**Records supplied:**

........

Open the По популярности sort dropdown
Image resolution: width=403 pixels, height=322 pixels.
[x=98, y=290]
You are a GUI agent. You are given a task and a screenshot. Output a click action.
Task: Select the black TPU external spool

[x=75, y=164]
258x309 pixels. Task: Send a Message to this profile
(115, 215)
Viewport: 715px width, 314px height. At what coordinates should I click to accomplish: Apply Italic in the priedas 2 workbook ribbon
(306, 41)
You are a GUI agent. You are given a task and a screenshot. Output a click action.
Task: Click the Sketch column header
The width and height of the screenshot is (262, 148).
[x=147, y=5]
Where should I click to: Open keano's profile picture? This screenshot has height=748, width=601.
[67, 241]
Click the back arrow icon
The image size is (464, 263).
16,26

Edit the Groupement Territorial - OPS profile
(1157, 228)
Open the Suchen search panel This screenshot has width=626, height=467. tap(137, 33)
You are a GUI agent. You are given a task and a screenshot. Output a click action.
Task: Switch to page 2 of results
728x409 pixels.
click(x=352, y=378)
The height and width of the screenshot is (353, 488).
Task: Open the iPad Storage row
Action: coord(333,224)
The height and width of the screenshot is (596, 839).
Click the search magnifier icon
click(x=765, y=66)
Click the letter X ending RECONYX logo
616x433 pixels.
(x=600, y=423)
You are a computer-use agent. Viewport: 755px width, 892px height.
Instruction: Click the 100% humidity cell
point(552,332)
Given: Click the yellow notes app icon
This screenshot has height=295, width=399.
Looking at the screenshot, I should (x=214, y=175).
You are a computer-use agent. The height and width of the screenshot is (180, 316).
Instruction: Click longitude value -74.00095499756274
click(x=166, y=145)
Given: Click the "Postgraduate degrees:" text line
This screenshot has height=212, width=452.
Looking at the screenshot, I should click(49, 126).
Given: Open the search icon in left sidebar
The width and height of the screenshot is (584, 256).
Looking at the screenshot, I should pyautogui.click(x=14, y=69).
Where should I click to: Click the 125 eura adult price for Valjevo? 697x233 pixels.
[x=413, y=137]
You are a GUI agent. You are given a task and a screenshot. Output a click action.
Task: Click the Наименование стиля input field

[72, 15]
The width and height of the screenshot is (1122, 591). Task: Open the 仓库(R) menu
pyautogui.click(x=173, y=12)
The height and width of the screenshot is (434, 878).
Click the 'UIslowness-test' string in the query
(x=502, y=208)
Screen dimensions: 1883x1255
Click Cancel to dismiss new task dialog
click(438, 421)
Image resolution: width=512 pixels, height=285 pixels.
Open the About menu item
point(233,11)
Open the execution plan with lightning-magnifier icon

........

**About this task:**
The lines from the start of the entries above through the line containing "Given: Open the search icon in left sidebar" are the ones to return, please; copy them exactly and include both ends.

**Finished exercise:**
Open the По популярности sort dropdown
Image resolution: width=403 pixels, height=322 pixels.
[x=98, y=290]
You are a GUI agent. You are given a task and a screenshot. Output a click action.
Task: Select the black TPU external spool

[x=75, y=164]
258x309 pixels. Task: Send a Message to this profile
(115, 215)
Viewport: 715px width, 314px height. At what coordinates should I click to accomplish: Apply Italic in the priedas 2 workbook ribbon
(306, 41)
You are a GUI agent. You are given a task and a screenshot. Output a click action.
Task: Click the Sketch column header
The width and height of the screenshot is (262, 148).
[x=147, y=5]
Where should I click to: Open keano's profile picture? This screenshot has height=748, width=601.
[67, 241]
Click the back arrow icon
The image size is (464, 263).
16,26

Edit the Groupement Territorial - OPS profile
(1157, 228)
Open the Suchen search panel This screenshot has width=626, height=467. tap(137, 33)
You are a GUI agent. You are given a task and a screenshot. Output a click action.
Task: Switch to page 2 of results
728x409 pixels.
click(x=352, y=378)
The height and width of the screenshot is (353, 488).
Task: Open the iPad Storage row
Action: coord(333,224)
The height and width of the screenshot is (596, 839).
Click the search magnifier icon
click(x=765, y=66)
Click the letter X ending RECONYX logo
616x433 pixels.
(x=600, y=423)
You are a computer-use agent. Viewport: 755px width, 892px height.
Instruction: Click the 100% humidity cell
point(552,332)
Given: Click the yellow notes app icon
This screenshot has height=295, width=399.
Looking at the screenshot, I should (x=214, y=175).
You are a computer-use agent. The height and width of the screenshot is (180, 316).
Instruction: Click longitude value -74.00095499756274
click(x=166, y=145)
Given: Click the "Postgraduate degrees:" text line
This screenshot has height=212, width=452.
Looking at the screenshot, I should click(49, 126).
Given: Open the search icon in left sidebar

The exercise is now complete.